Ksikes : Revenons au Code de la presse. Le problème de fond est-il qu'il est abusif ou que la justice l'exploite, de plus en plus, de manière abusive ?
Bouachrine : Basri avait un système basé sur la corruption, les coups de fil, les menaces, les flatteries… Aujourd'hui, personne ne sait s'y prendre comme lui. Basri avait le courage d'affronter tout le monde. Aujourd'hui, ses successeurs n'ont pas ce courage. Ils utilisent certains journalistes contre d'autres journalistes. Et quand un procès de presse est mis sur les rails, il ne s'agit pas d'appliquer la loi, mais des instructions. Au grand dam des magistrats eux-mêmes, souvent ! A force de tirer sur la corde, ils finiront par affaiblir la justice.
Jamaï : Si Basri agissait ainsi, c'est aussi qu'avant, il n'y avait que des journaux de partis. Avec les chefs de parti, le Palais avait des intérêts stratégiques. Il suffisait de parler aux chefs de clan pour que le journal se soumette à la règle du clan. Mais les choses ont changé. Avec la nouvelle génération de journalistes est né le “je”. Le sérail a du mal à l'intégrer, et encore plus à l'accepter...



Younès Moujahid. “Le code de la presse est un piège pour les autorités”

La différence entre une famille normale et la famille royale est que le fonctionnement de cette dernière interfère parfois avec le fonctionnement de l'Etat. La presse est donc concernée. A elle de savoir traiter le sujet correctement. Si elle rentre dans les détails intimes, le risque est gros, et il n'est pas étranger au degré d'évolution de notre société. Dans des sociétés libérales, on peut aller très loin. Chez nous, il faut respecter l'intimité, d'autant que même dans nos vies familiales, on refuse le regard extérieur…
Politiquement, par contre, il est normal que la monarchie soit au centre de l'intérêt médiatique parce que son rôle est central dans la vie publique. Les journalistes ont le droit de suivre et discuter les actes et les paroles du roi. Le roi ne peut pas être, en même temps, exécutif et sacré. Mais le sérail voit les choses autrement.

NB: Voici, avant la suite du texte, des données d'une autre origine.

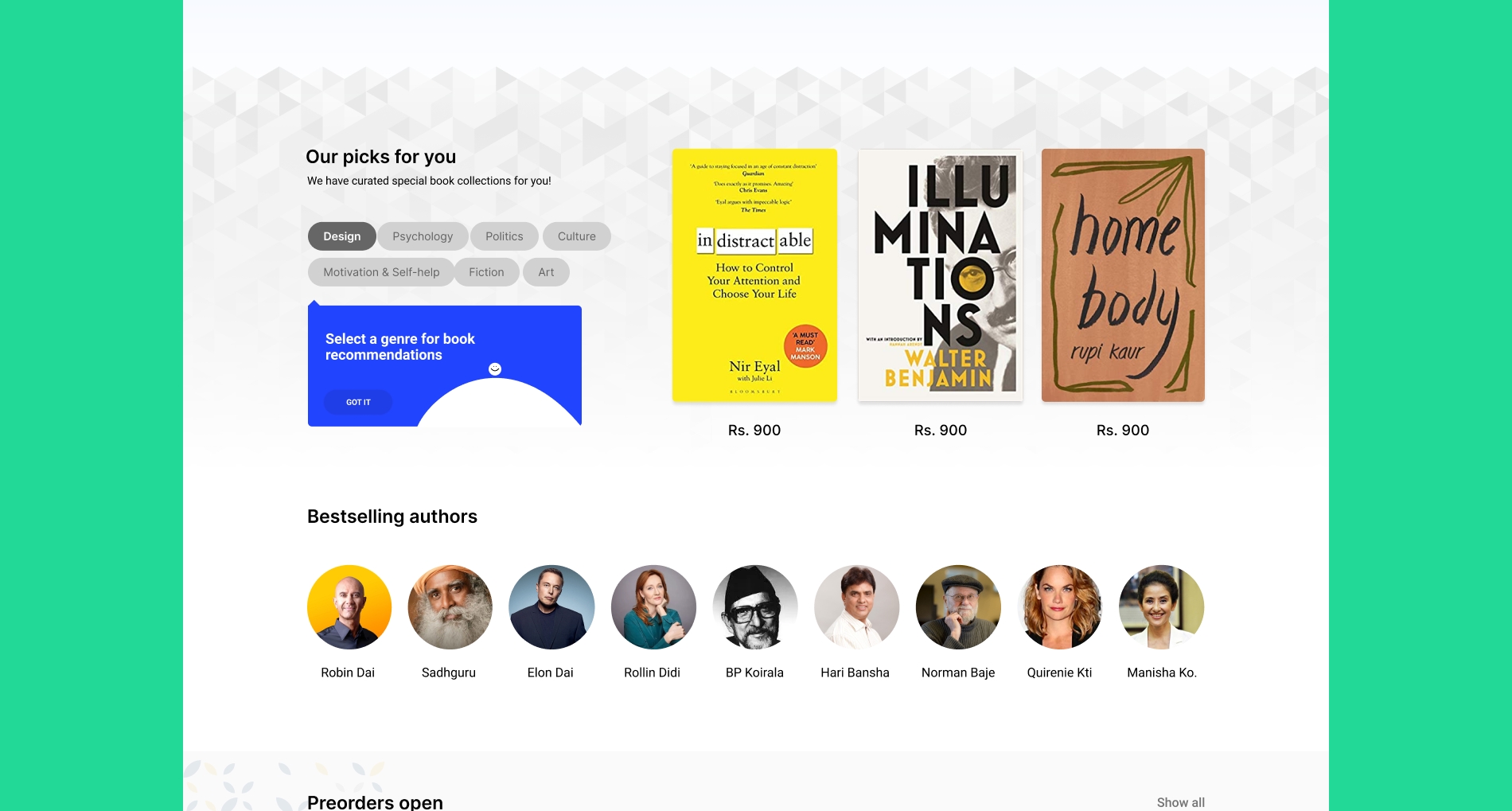
Task: Open the Home Body book cover
Action: point(1123,275)
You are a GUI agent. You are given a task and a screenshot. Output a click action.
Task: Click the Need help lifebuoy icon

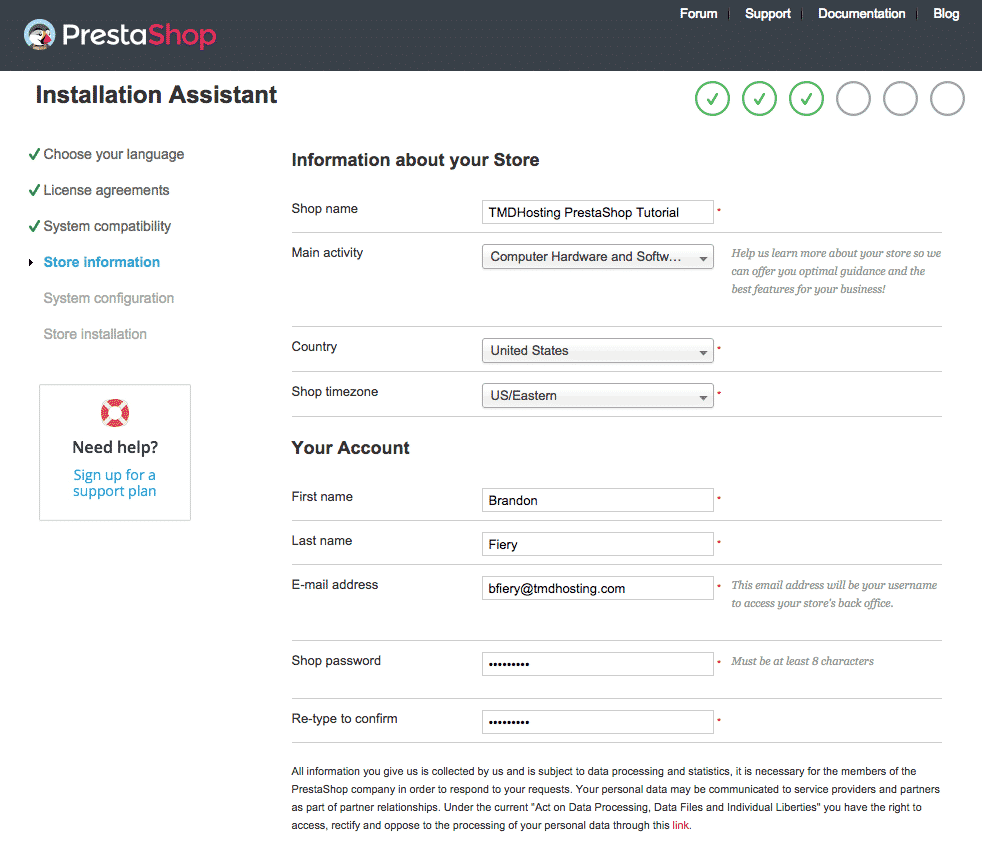114,412
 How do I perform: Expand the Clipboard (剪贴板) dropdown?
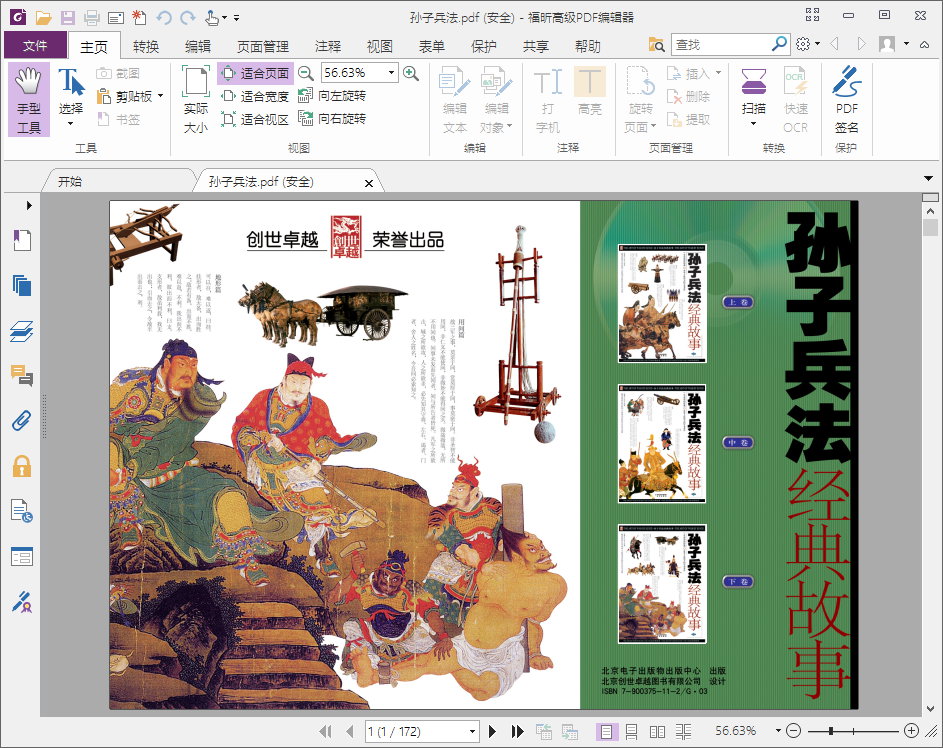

Là-dedans, il y a des interventions, du protocole, des divergences d'intérêt… Entre conseillers, l'un encourage la presse, l'autre la freine.
Le fait que la maison royale n'ait recours qu'à des magazines étrangers peut être positif pour l'image internationale du pays, mais le problème réside dans le rejet de la presse locale. Il est aberrant que l'interview accordée par un haut responsable comme Fouad Ali El Himma à Al Ahdath al Maghribia reste une exception. Les hommes du roi doivent donner leur point de vue naturellement. Mais ils ne sont intéressés que par la politique des coups de fil et des briefings en off. Ils veulent orienter l'information et non en débattre.
Le Code de la presse actuel est un piège pour les autorités. A chaque fois qu'ils ont lancé un procès pour lèse-majesté, ils ont dû se rétracter. Il faudrait dorénavant que les délits soient clairement définis. Mais il faudrait aussi un débat entre la presse et la justice pour éviter les interprétations hasardeuses de termes comme “la sacralité”. D'autant qu'il est dangereux de voir les responsables, chaque fois qu'ils veulent régler leurs comptes avec la presse, mettre le roi sur le devant de la scène. Ils ne font que le dévoyer.